Predicting the future may be beyond our grasp, but what about predicting disease progression? Researchers in Japan have delved into the human genome to investigate a predictive tool for the progression of rheumatoid arthritis (RA), an inflammatory autoimmune disease showing progressive joint damage.
In a new study published in Arthritis & Rheumatology, researchers led by Tokyo Medical and Dental University (TMDU) used data from a genome-wide association study (GWAS) of RA susceptibility to construct a polygenic risk score (PRS). They evaluated the PRS's ability to predict radiographic progression -- progressive anatomical damage assessed by radiographic imaging -- in individuals with RA.
In a GWAS, genomic analysis of a group of individuals is performed to identify genetic variants that may be associated with a certain trait or disease. A PRS can be generated from a GWAS dataset and represents an individual's risk of developing a specific disease based on a summation of the genetic variants associated with that disease. Previous studies have identified genetic factors associated with radiographic progression of RA, including the presence of anti-citrullinated protein antibodies (ACPAs) and variants located in the human leukocyte antigen (HLA) region of the human chromosome that contribute to regulating the immune system. However, the predictive accuracy of these factors is not robust. Therefore, the TMDU-led research team set out to evaluate the ability of the PRS to predict radiographic progression in people with RA.
"We generated the PRS using summary statistics from a GWAS analysis of RA susceptibility and evaluated radiographic joint damage retrospectively from patient medical records," explains lead author Suguru Honda.
The researchers then conducted statistical analysis to assess whether there is an association between PRS and severity of radiographic progression. Additionally, the research team performed a multivariable analysis to evaluate the association between radiographic progression and the combination of PRS and other factors such as sex, age of onset, and presence of ACPAs or HLA region variants.
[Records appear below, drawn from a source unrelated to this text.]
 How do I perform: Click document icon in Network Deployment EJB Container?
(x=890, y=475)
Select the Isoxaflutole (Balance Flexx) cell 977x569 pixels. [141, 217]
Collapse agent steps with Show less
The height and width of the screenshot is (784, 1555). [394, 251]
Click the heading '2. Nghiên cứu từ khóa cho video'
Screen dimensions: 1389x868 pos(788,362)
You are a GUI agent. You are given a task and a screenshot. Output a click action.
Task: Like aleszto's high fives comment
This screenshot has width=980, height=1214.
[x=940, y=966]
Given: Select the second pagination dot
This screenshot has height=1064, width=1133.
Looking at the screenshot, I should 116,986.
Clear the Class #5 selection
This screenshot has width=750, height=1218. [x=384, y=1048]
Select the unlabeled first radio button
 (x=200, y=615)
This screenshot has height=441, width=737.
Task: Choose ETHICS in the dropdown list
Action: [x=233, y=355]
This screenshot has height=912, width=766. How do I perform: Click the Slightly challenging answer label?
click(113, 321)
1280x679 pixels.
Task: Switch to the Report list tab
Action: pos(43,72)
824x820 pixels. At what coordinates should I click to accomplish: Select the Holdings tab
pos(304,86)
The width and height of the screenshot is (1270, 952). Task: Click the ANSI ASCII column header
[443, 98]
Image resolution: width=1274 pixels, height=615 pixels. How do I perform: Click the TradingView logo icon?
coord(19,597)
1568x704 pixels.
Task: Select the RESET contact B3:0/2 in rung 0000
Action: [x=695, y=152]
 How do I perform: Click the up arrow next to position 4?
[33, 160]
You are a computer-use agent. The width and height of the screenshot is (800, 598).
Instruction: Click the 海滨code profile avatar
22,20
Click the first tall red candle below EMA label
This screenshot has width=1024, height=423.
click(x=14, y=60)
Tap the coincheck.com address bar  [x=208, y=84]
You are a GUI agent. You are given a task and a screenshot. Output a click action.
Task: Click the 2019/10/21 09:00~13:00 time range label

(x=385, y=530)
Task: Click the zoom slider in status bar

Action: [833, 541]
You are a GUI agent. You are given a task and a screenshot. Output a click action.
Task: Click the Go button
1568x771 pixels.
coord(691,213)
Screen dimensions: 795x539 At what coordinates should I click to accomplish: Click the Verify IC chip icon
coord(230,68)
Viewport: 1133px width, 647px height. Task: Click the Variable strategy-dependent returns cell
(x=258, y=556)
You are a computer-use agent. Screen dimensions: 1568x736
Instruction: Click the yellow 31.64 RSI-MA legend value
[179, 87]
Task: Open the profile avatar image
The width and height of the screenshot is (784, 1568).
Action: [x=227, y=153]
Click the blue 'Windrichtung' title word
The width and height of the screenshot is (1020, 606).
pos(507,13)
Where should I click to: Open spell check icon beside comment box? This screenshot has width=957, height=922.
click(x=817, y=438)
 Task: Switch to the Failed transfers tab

"Our analyses revealed an association between PRS and radiographic progression," says senior author Yuta Kochi. "The PRS significantly differed between severe and non-severe progression groups."
The researchers found that patients with a higher PRS had a higher risk of severe progression, particularly among younger-onset individuals. Furthermore, the multivariable analysis revealed that the association of the PRS with radiographic progression is not influenced by other clinical factors. Thus, PRS's could be used to predict radiographic progression. These findings highlight the potential applications of genetic profiling in the development of precision medicine approaches for the treatment of RA.